To directly answer the question, I don't know what 'script' the doc was talking about.
While there is much good reading on the official Joomla wiki about security etc., not all of it is up to date or may be missing something such as what you found. You should be following the checklist mandville posted and I will explain why in a minute. I have posted essentially the same thing here at the bottom of this post for convenience.
First. Security is an always changing target. As such, the documentation has to change along with the times. Yes, there is much other documentation with pointers and suggestions to follow that can be found on the Joomla wiki as wel as elsewhere (much of which is essentially copied from the official Joomla wiki docs). The quality of this documentation as it relates to security is varied from up to date and maintained, to extremely out of date or wrong.
The security moderators and a select few other very knowledgeable people have created documentation specifically dealing with site hacks, how to efficiently recover from the hacks and how to prevent site hacks from reoccurring. The information is a collection of current best practices and procedures and is what we generally use day to day to clean, fix, and prevent hacked sites. The information provided is generally under the control of the security moderators and a select few other forum members and is kept up to date with the latest recommended security practices and security information. This documentation essentially consists of three main things:
1. the FPA script. This script is to provide both the script user and the helpful people on the security forum with detailed information about the site in question. The script can save hours of work and many times we can use the posted results to point to an area of the site to focus on first.
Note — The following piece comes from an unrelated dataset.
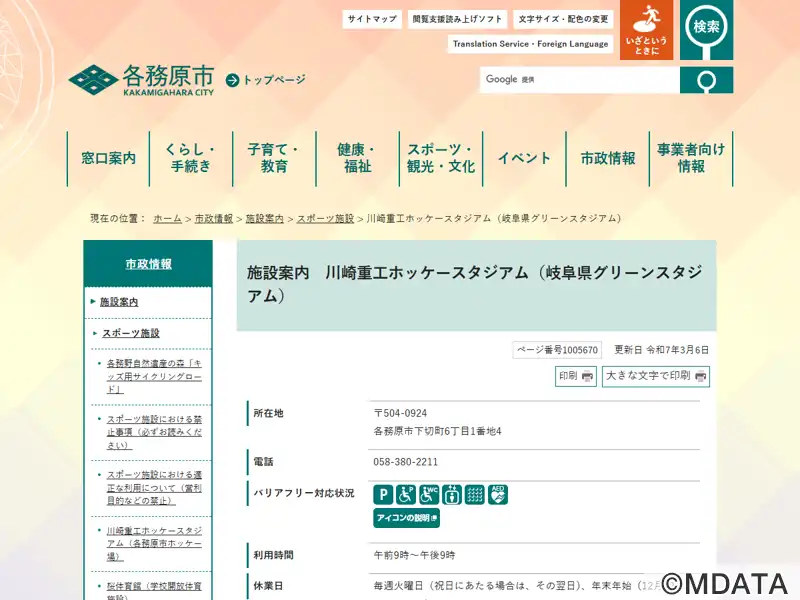Go to トップページ link
800x600 pixels.
click(x=267, y=80)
2. The security checklist 7. This wiki document contains the essential requirements to clean, repair, and help prevent the hacking from reoccurring. The document also contains some helpful one line scripts; one of which will detect if any file changes on a site for any reason, and by anyone.
3. The VEL or V
ist is a listing of extensions and the version(s) for Joomla that were found to be insecure and could result in a hacker using them to enter and hack your site. Mandville does an excellent job of keeping the listing up to date and this list is always changing. Used together with the FPA you can quickly determine if an extension version your using is on the listing. Any extension version you are using that is found out of date or appears on the list should be updated using the latest release from the developer. If there is no later release, then the extension should be uninstalled from the site.
That covers the three main documents and sources of information. There is one more under control of the security moderators and that is the "Before You Post" forum sticky viewtopic.php?f=621&t=582854
is for the 2.5 forum. The security mods and others will many times point to this checklist or provide a copy within an answer. The "Before you post" sticky also contains some additional pointers that may be missed when reading the checklist 7. While what is sometimes posted varies somewhat (both between security mods and the forum sticky) the essential information to follow is always contained within what is posted. This is what I am posting below.
It is suggested to do all of the following. Failure to follow the suggestions below may leave your site vulnerable to being hacked again in the future.You must state what version of Joomla you were using when when the site became hacked. This can make a difference as to how we approach your individual situation.
[ ] Run the Forum Post Assistant / FPA
Instructions available here
and are also included in the download package.
[ ] Ensure you have the latest version of Joomla
. Delete all files in your Joomla installation, saving a copy of the configuration.php file.
Replace the deleted files with fresh copies of a current full version of Joomla (minus the installation directory), and fresh copies of extensions and templates used. Upload the copy of your configuration file. Only by replacing all files in the installation (including extensions and templates) can you be sure to remove the backdoors inserted and hidden in files and directories
More detail can be found in the security Checklist 7 link below.
[ ] Review Vulnerable Extensions List
[ ] Review and action Security Checklist 7
to make sure you've gone through all of the steps.
[ ] Scan all machines with FTP, Joomla super admin, and Joomla admin access for malware, virus, trojans, spyware, etc.
[ ] Change all passwords and if possible user names for the website host control panel and your Joomla site.
[ ] Use proper permissions on files and directories. They should never be 777
, ideal is 644 and 755 and 444 for the configuration.php file.
[ ] Check your htaccess for for any odd code (i.e. code which is not in the standard htaccess supplied as part of the Joomla installation).
[ ] Check the crontab or Task Scheduler for unexpected jobs/tasks.
[ ] Ensure you do not have anonymous ftp enabledNote: The forum post tool will work with 1.0.x, J1.6.x, J1.7.x, 2.5.x versions of Joomla.